- Opening Delimiter -

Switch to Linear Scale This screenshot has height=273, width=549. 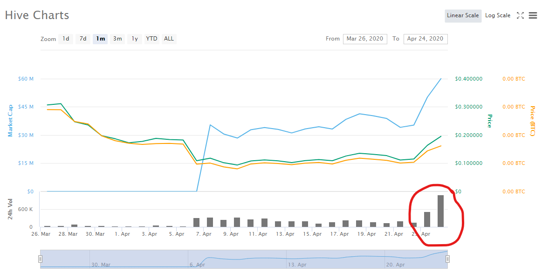tap(463, 15)
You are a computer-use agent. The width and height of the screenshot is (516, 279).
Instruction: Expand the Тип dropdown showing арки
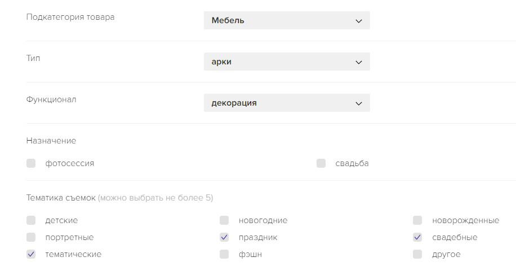click(x=286, y=62)
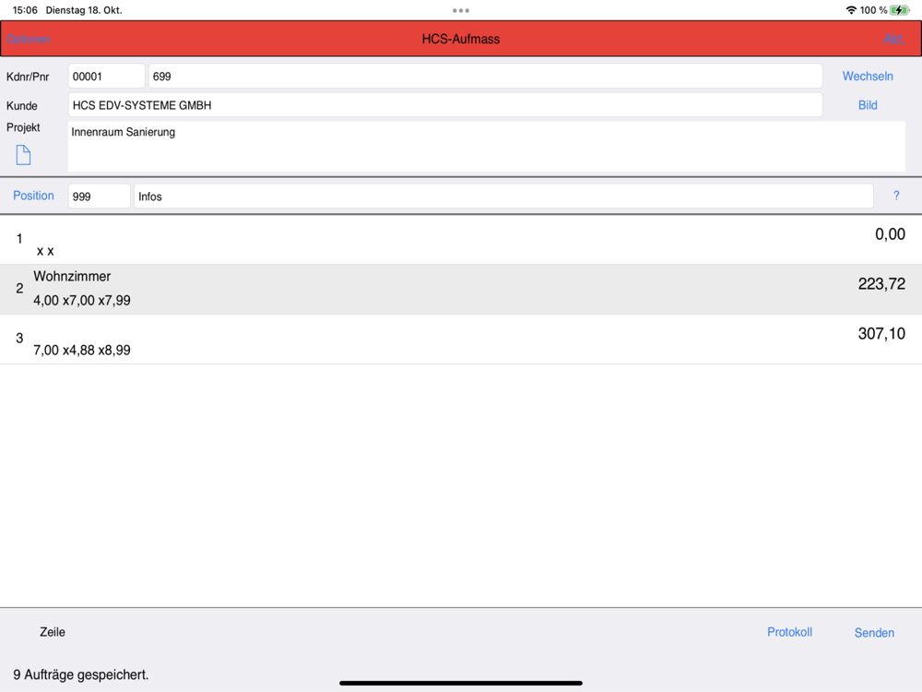Open the Optionen menu
Image resolution: width=922 pixels, height=692 pixels.
coord(29,40)
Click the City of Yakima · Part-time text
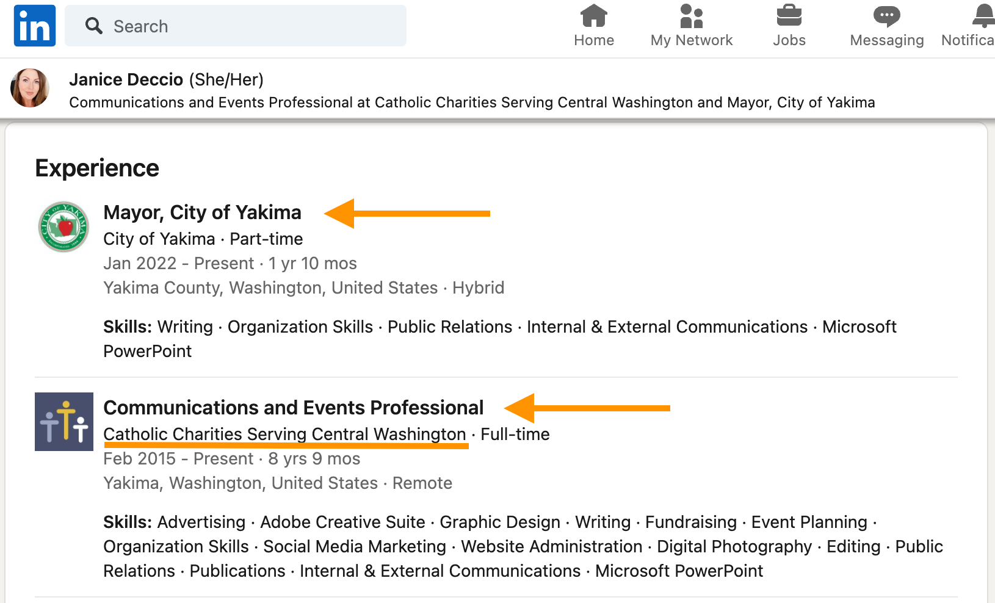995x603 pixels. [203, 239]
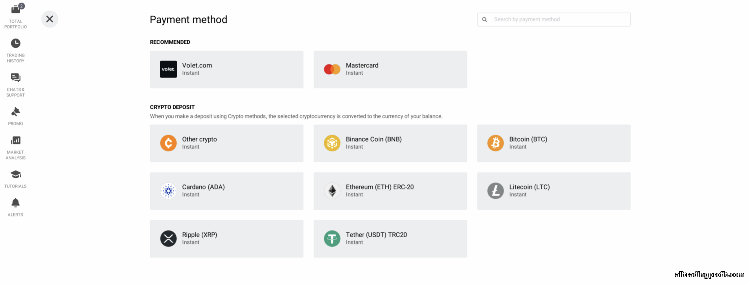Click the Promo megaphone icon
The width and height of the screenshot is (749, 284).
[16, 112]
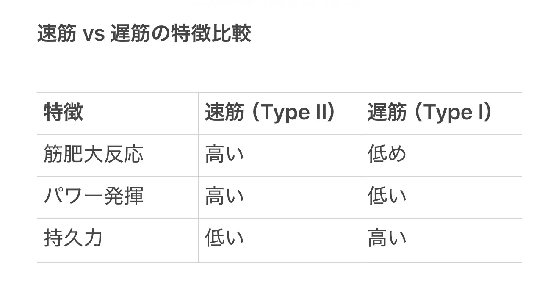Select 遅筋 value 高い in 持久力 row
Image resolution: width=559 pixels, height=296 pixels.
coord(387,238)
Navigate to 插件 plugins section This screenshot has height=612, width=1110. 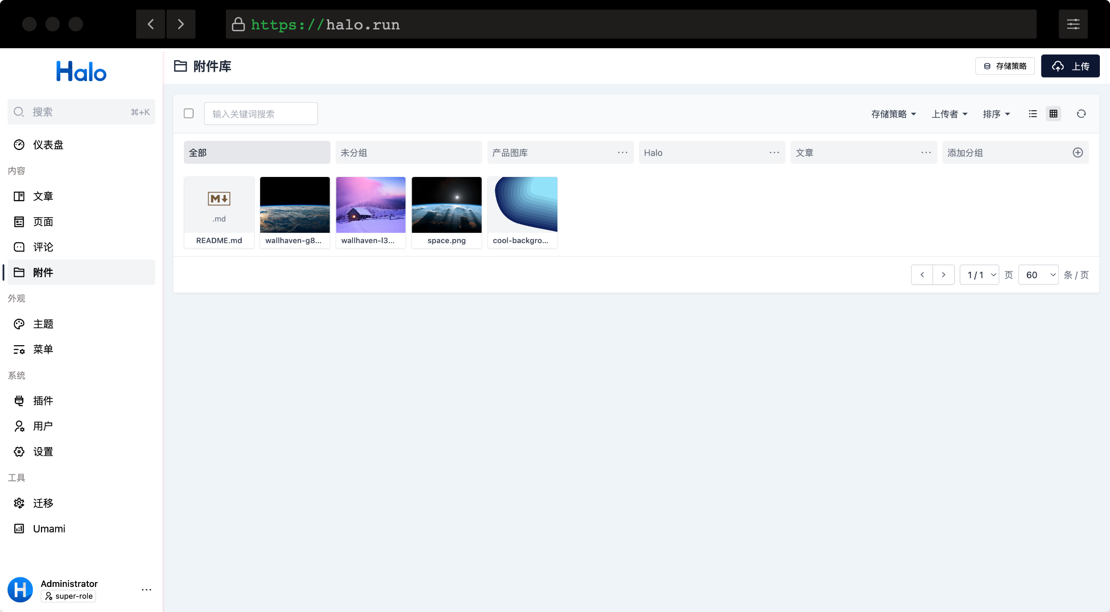click(x=42, y=401)
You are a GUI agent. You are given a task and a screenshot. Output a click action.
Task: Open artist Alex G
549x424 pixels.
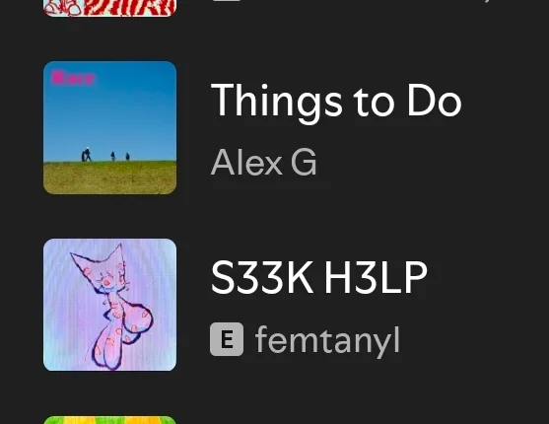coord(264,162)
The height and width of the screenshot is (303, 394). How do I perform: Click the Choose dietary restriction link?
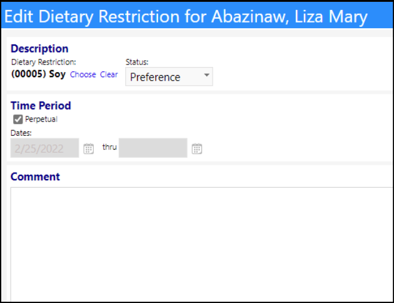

- Closing Delimiter -

### TRY IT
Quote exactly, and nothing besides, the lines from the one with "You are a GUI" through the end of the records above; include both ends and omit the pictures.

### SOLVED EXERCISE
You are a GUI agent. You are given a task and a screenshot. Output a click action.
Task: Open artist Alex G
549x424 pixels.
coord(264,162)
The height and width of the screenshot is (303, 394). How do I perform: Click the Choose dietary restriction link?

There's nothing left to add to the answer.